Proxmox est un hyperviseur de type 1, pouvant être utilisé en mode bare-metal donc directement installable sur une infrastructure matérielle et capable de la piloter. A contrario, les systèmes de virtualisation orientés utilisateurs comme VirtualBox ou VMWare Player/Workstation, requièrent pour leur part un système d'exploitation sur lequel s'appuyer pour fournir des solutions de virtualisation, certes fonctionnelles, mais moins efficaces car devant être traduite par l'OS qui les supporte.

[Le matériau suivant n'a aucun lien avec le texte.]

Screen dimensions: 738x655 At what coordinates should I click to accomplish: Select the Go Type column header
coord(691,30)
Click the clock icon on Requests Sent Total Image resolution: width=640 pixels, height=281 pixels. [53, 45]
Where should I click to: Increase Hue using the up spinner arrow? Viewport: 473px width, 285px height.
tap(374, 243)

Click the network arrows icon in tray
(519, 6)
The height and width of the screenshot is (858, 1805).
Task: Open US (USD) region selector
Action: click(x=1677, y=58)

Proxmox est basé sur un noyau Debian embarquant les systèmes Qemu pour la virtualisation, ainsi que KVM, la gestion des containers, une interface de gestion, la possibilité de réaliser des sauvegardes directement depuis cet environnement, ainsi que beaucoup d'autres choses telles que les clusters et le passthrough pour améliorer la gestion des accès disques et la sécurité des données et des accès.

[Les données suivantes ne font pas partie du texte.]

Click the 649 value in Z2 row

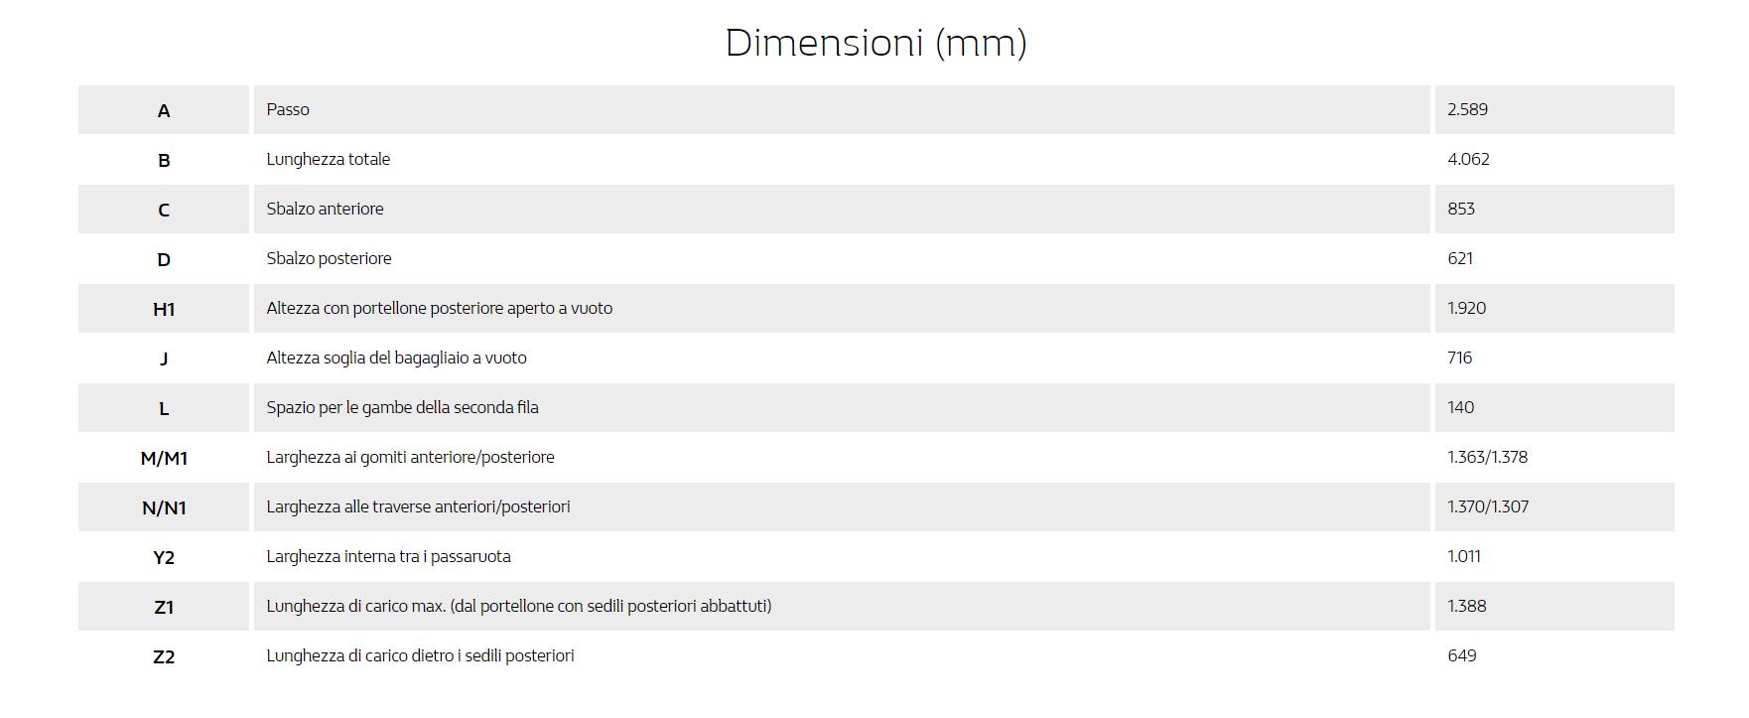point(1461,656)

Proxmox est un système extrêmement complet, mis à disposition sous forme de kit d'installation communautaire, donc sans support autre que l'Internet. Il existe évidement une autre solution d'usage, faisant appel à un mode de licence et de support payant, garants de réactivité importante dans les résolutions de problèmes et le suivi des évolutions de version.
Pour nos besoins généraux, la solution communautaire est largement suffisante et nous permet de réaliser absolument tout ce dont nous avons besoin, voire même plus encore.
Documentation officielle : https://pve.proxmox.com/wiki
Les drivers VirtIO sont dédiés à KVM et permettent aux machines virtuelles hébergées par Proxmox de pouvoir utiliser directement des périphériques, sans passer par des versions émulées des pilotes de périphériques. Les drivers sont spécifiquement conçus pour les environnements Windows.
Pour rappel, lorsque vous mettez en place des machines virtuelles avec les environnements Windows, choisissez des périphériques VirtIO plutôt que les versions émulées. Cela sera meilleur pour la planète (ah bon ?)... En tous les cas cela permettra d'obtenir de meilleures performances à l'usage.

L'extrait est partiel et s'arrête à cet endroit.